# Jodie Marsh



## coldo (Dec 7, 2008)

Is now a "bodybuilder"...

http://www.dailymail.co.uk/tvshowbiz/article-1188329/Muscle-girl-Jodie-Marsh-pumps-iron-swaps-glamour-body-building.html


----------



## solidcecil (Mar 8, 2012)

ROIDS!!

haha


----------



## MaKaVeLi (Aug 12, 2008)

Good on her, saw that pic at the bottom "Pete: My Hell" **** off you money grabbing [email protected]


----------



## Frijiman (Nov 23, 2007)

She looks much better


----------



## ibiza2001 (Mar 6, 2009)

Minger!!!!!!!


----------



## tylerx (Feb 20, 2008)

I read the above article and it brought forth a smile. I have no right what so ever to find flaw in what she is doing for we all have a free will however I have a right to share the truth in more ways than none this smells like an attempt to sell something else. When the lime light begins to fade find something else which will surely bring forth attention. I can 't knock her, if she is going to go for it then whatever go for it however there are a lot of other ladies who have been at it for quite some time and deserve far more praise than her. We have different taste but in my humble opinion there nothing drawing about this lady.


----------



## nobody (Apr 20, 2009)

• [Dataset section]:
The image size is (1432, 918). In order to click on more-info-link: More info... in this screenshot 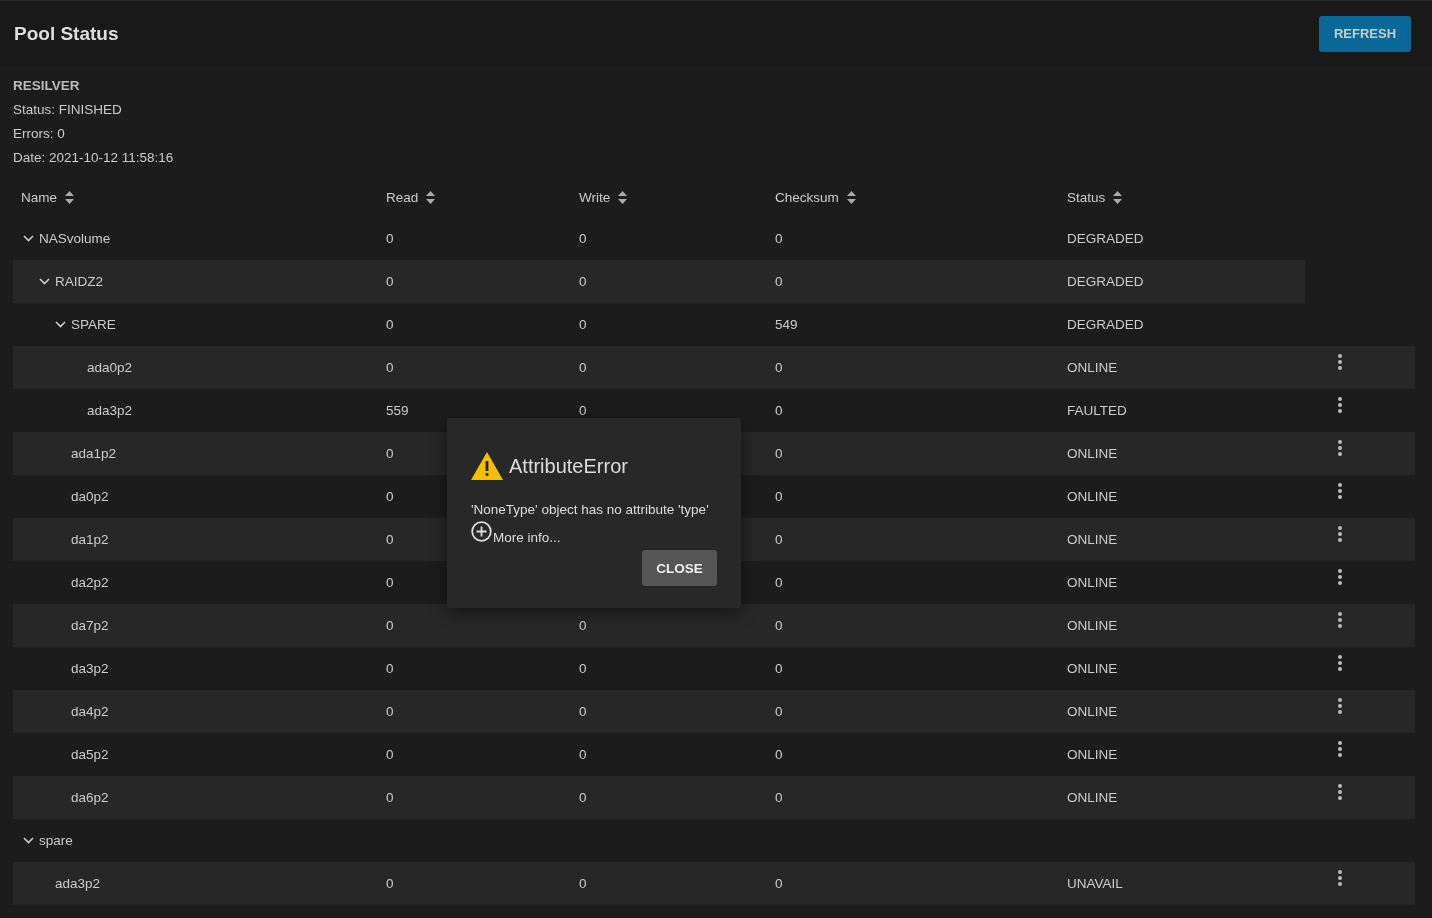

• [Work order 1]: In the forum thread about Jodie Marsh, what does the first post say she now is?
• [Work order 2]: Translate this sentence from the forum thread about Jodie Marsh into Spanish: "I read the above article and it brought forth a smile."
• [Work order 3]: Proceed with the forum thread about Jodie Marsh from the point where it stops.

• [Reply 1]: A "bodybuilder."

• [Reply 2]: Leí el artículo de arriba y me sacó una sonrisa.

• [Reply 3]:
Id give her a dam good workout, plus she's loaded and probly a right dirty biatch


----------



## solidcecil (Mar 8, 2012)

nobody said:


> Id give her a dam good workout, plus she's loaded and probly a *right dirty biatch*


*Amen brother*


----------



## sc0tt (Mar 4, 2009)

nobody said:


> Id give her a dam good workout, plus she's loaded and probly a right dirty biatch


haha me too! :thumb:


----------



## MaKaVeLi (Aug 12, 2008)

And probably has more STI's than ford, go for it lads!


----------



## Goose (Jan 29, 2009)

This topic was started this morning???


----------



## solidcecil (Mar 8, 2012)

MaKaVeLi said:


> And probably has more STI's than ford, go for it lads!


haha must remember that one!


----------



## MXD (Jan 23, 2008)

She looks ace tbh, fair play to her.


----------



## Craig660 (Dec 8, 2005)

She lives near me and see her about, think she is bit of a **** to be fair.


----------



## donggle (Aug 28, 2007)

i would.... bisexual glamour model on your list? too right i would.


----------



## «Fatman« (Jul 7, 2008)

I'd chain her to my kitchen sink.


----------



## welshflame (May 21, 2009)

i must admit she does look good. shes built her chest up really well haha.


----------



## flexwright (Oct 2, 2008)

i would give her one, two, three, four all night long


----------



## Ollie B (Mar 14, 2007)

I would boot her back doors in any day of the week.


----------



## rugbyrich (May 21, 2008)

it looks like a train could pass through them legs on the back shot!! mucky so and so


----------



## Beklet (May 13, 2005)

Lol...right, because it's the 'law' on this forum that whenever anyone posts a pic of a fit chick, the girls all come on here and slag her off, I'll continue the tradition.......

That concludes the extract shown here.